*** READING PASSAGE ***

# Riding mower wont bag



## farmboy (Jun 3, 2013)

I have a craftsman riding mower 19.5 hp, it has the side discharge and bagger feature, but it wont send the grass up the chute and into the hoppers. it doesn't matter what the grass length is it may send a small amount into the totes but not much.
Anyone have a clue what might be wrong ?


----------



## Padilen (Jun 18, 2013)

Do you have the Hi-lift blades?


----------



## JimP (Feb 8, 2002)

Padilen said:


> Do you have the Hi-lift blades?


It's kind of a dumb observation to make, but:

A neighbor bought a cheapo mower from Walmart years ago...wouldn't discharge for shet. It was store assembled, 
The blades were upside down to the motor rotation...cutting with the back of the blade and no vacuum upwards.

Without the bag, and the safety deflector disengaged, grass and debris should fly out the chute a long way.


----------



## farmboy (Jun 3, 2013)

***

• **EXERCISE INSTRUCTIONS**: Condense the paragraph in the mower thread that begins "I have a craftsman riding mower" into a short bulleted list that keeps its main facts.

*** DATA SHOWN ***

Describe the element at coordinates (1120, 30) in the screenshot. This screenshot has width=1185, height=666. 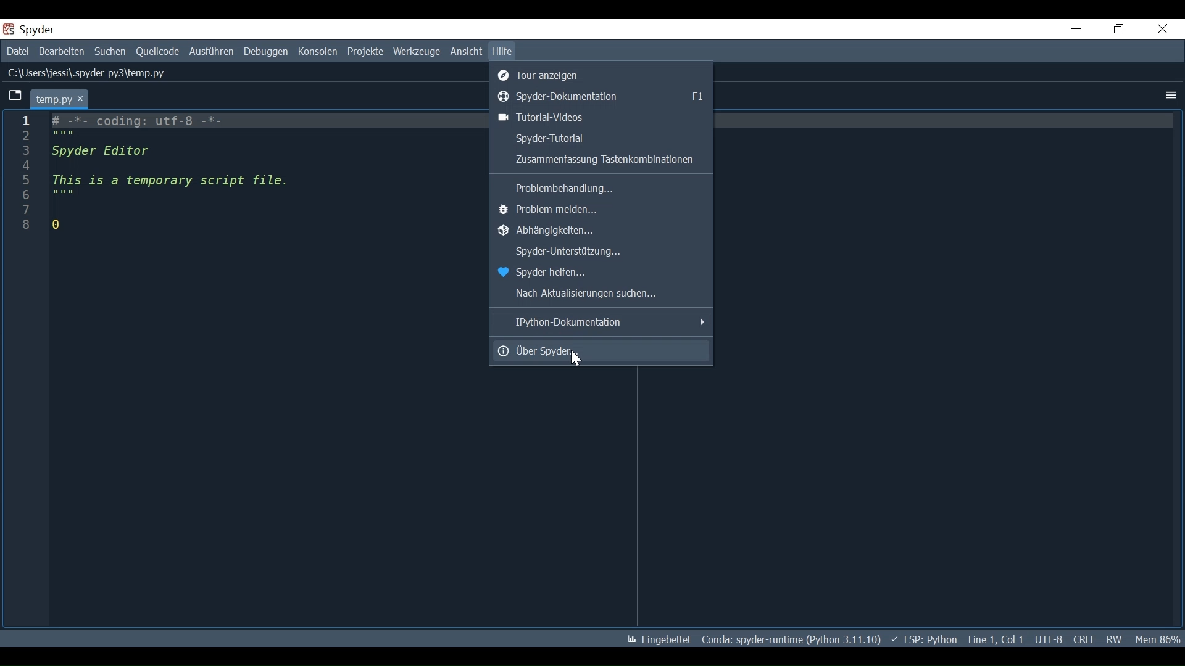
I see `Restore` at that location.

***

• **COMPLETED EXERCISE**:
- The mower is a 19.5 hp Craftsman riding mower.
- It has a side discharge and a bagger feature.
- It won't send grass up the chute and into the hoppers.
- Whatever the grass length, only a small amount reaches the totes.